In few hours time, UK will be voting in the referendum to decide whether to stay in European Union or not. The pro Brexit right wing Ultra nationalist rhetoric already have one victim, the charismatic and energetic first time MP from Yorkshire, Jo Cox, killed in broad daylight by a man howling “Britain first”.
This is what Jo Cox had to say in her Facebook post written few days before her murder on immigration and why UK should stay in EU.
In the final days of the EU referendum campaign, the issue of immigration will high on the agenda of many voters.
Let me be clear from the start: it’s fine to be concerned about immigration – many people are.
This doesn’t mean to say they are racist or xenophobic – they are simply concerned about pressures on GP surgeries or schools, or how once familiar town centres are changing, or whether they’ll be able to compete with migrant workers to get a job.
Most people recognise that there are positive sides of migration too. Whether it is providing the skilled workers we need for our economy, or the amazing doctors and nurses from abroad who help run our health service, the UK has reaped the benefits from immigration.
But I strongly believe that concerns about immigration – as legitimate as they are – are not a reason to vote for Brexit. This is why:
First, because leaving the EU won’t solve the problem. Over half of all migrants to Britain come from outside the EU, and the result of this referendum will do nothing to bring these numbers down.

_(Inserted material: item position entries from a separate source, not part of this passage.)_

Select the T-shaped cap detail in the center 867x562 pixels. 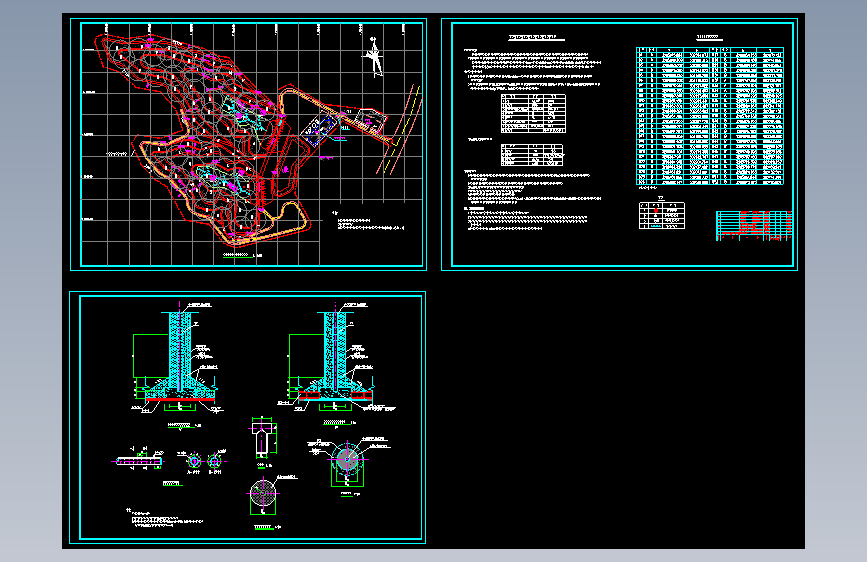tap(263, 438)
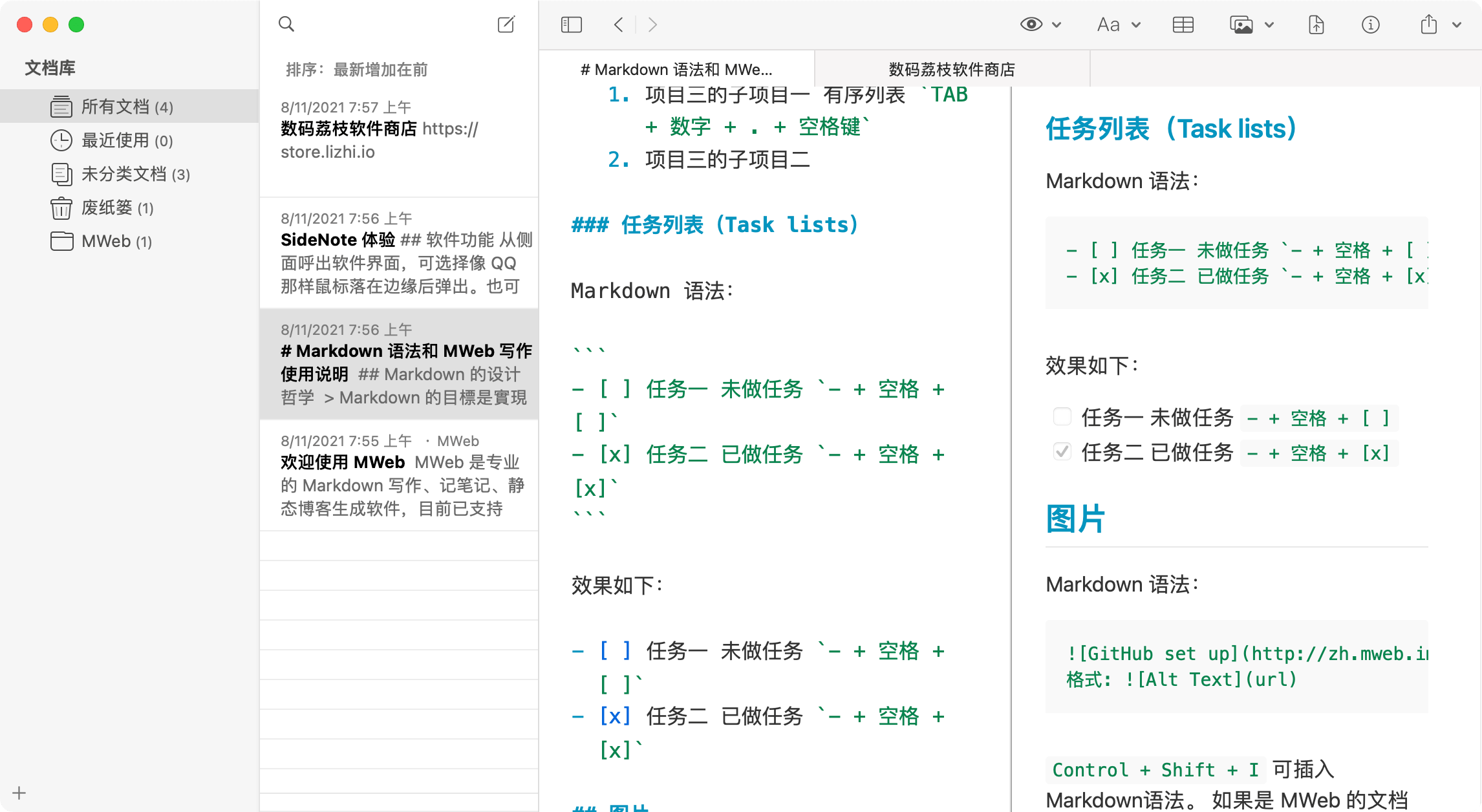The image size is (1482, 812).
Task: Insert a table using the table icon
Action: pyautogui.click(x=1183, y=24)
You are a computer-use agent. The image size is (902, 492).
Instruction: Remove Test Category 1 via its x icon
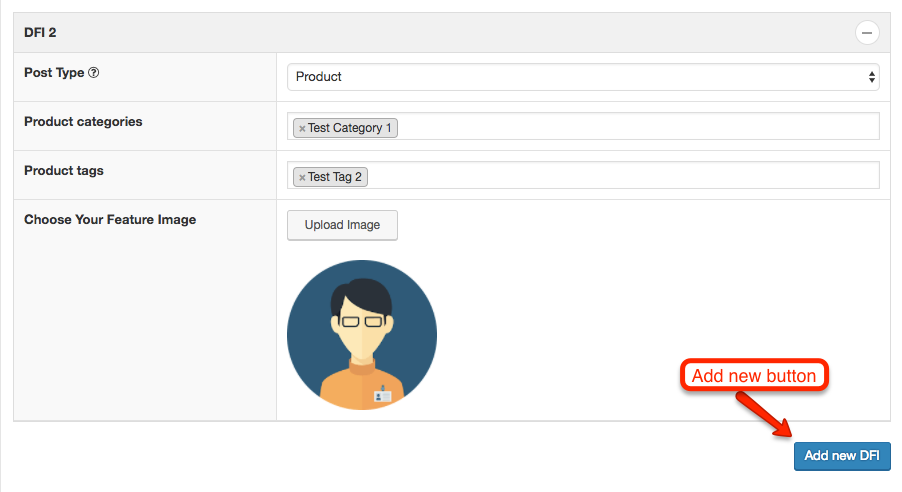pos(302,128)
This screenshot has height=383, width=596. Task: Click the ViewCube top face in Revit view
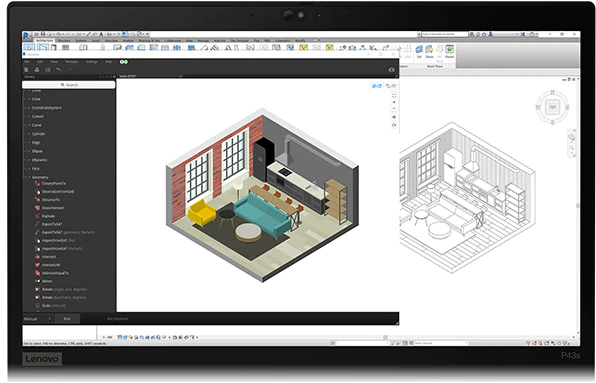(x=553, y=107)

In fact, the leaders of the Vote Leave campaign have been promising that Brexit will allow Government to actually increase the amount of immigration from outside the EU, opening up a whole new tier of immigration to fill short-term vacancies.

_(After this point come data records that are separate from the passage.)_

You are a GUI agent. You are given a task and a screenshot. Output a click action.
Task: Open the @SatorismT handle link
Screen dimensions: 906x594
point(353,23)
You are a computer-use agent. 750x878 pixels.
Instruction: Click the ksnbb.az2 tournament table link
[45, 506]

The Leave campaign has also already agreed that all EU migrants who are here legally should be able to stay in Britain even if we vote out. That’s the right thing to do – but it’s important that voters are not under any false illusion that a vote to leave would reduce the number of European migrants currently in Britain.
In addition, the Leave camp have called for an Australian-style points-based system for migrants, and yet Australia has twice as many migrants per person than we do.

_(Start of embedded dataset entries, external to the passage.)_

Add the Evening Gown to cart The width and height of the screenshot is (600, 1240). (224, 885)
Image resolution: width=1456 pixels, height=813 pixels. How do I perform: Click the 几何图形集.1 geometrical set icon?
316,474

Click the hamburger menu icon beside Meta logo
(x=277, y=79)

What’s more, the whole purpose of the Aussie system is to give businesses more control over who they bring into the country – which tends to be the cheapest workers – forcing down wages and doing absolutely nothing to address concerns about insecure employment.
And most important of all, voters need to know that the free movement of EU citizens to Britain would not automatically stop if we left. Countries that remain part of the EU’s single market, such as Norway – a model often used by the “out” campaign – have a higher rate of immigration from EU countries than the UK because free movement is a mandatory part of having unfettered access to the single market. The other option is, of course, to leave the single market altogether, which all experts agree would be catastrophic for businesses and jobs in our region.
Second, we can deal with migration while remaining in the EU.
It is right and fair that people who come to Britain pay something into the welfare system before they can take something out. That’s why Labour has long pushed for an end to the payment of benefits to people who don’t live permanently in this country, and for a major extension of the time EU migrants have to wait before being able to claim benefits – a commitment now secured by the Prime Minister as part of the renegotiation deal. It’s also time to protect the going rate for skilled workers, and to stop the exploitation of cheap migrant labour. We can do all of this while remaining within the EU.
We can also do more to help communities facing the greatest pressures. We know that EU migrants who arrived in the UK since 2001 contributed £20 billion more to our economy than they’ve taken out in benefits. But this money shouldn’t just disappear into the Treasury coffers. We need a clear formula to ensure that the taxes that migrants contribute go quickly to the areas where they are living, to make sure that local health services and schools get the funding they need when the population changes.
These practical changes will help ensure that people come to our country for the right reasons. They will know that when they work hard, speak English and play by the rules, they will find that Britain is the sort of country that welcomes them. And we will know that the system is fair, under control and works for the British people.
And finally – and perhaps most importantly – the overall benefits of EU membership are huge. While the leave camp are trying to distract voters, their economic case has been completely demolished by everyone from the President of the United States to small and medium businesses in Yorkshire. On this there is no doubt, leaving the EU would hurt Yorkshire businesses and hit our own pockets.
Please don’t fall for the spin prior to June 23 that the only way to deal with concerns about immigration is by voting to leave – that simply is not the case.
Immigration is a legitimate concern, but it’s not a good reason to leave the EU. I very rarely agree with the Prime Minister but on this he’s right: we are stronger, safer and better off in.
I hope this profoundly humanist argument will be accepted by all and the citizens of UK will vote to remain in EU.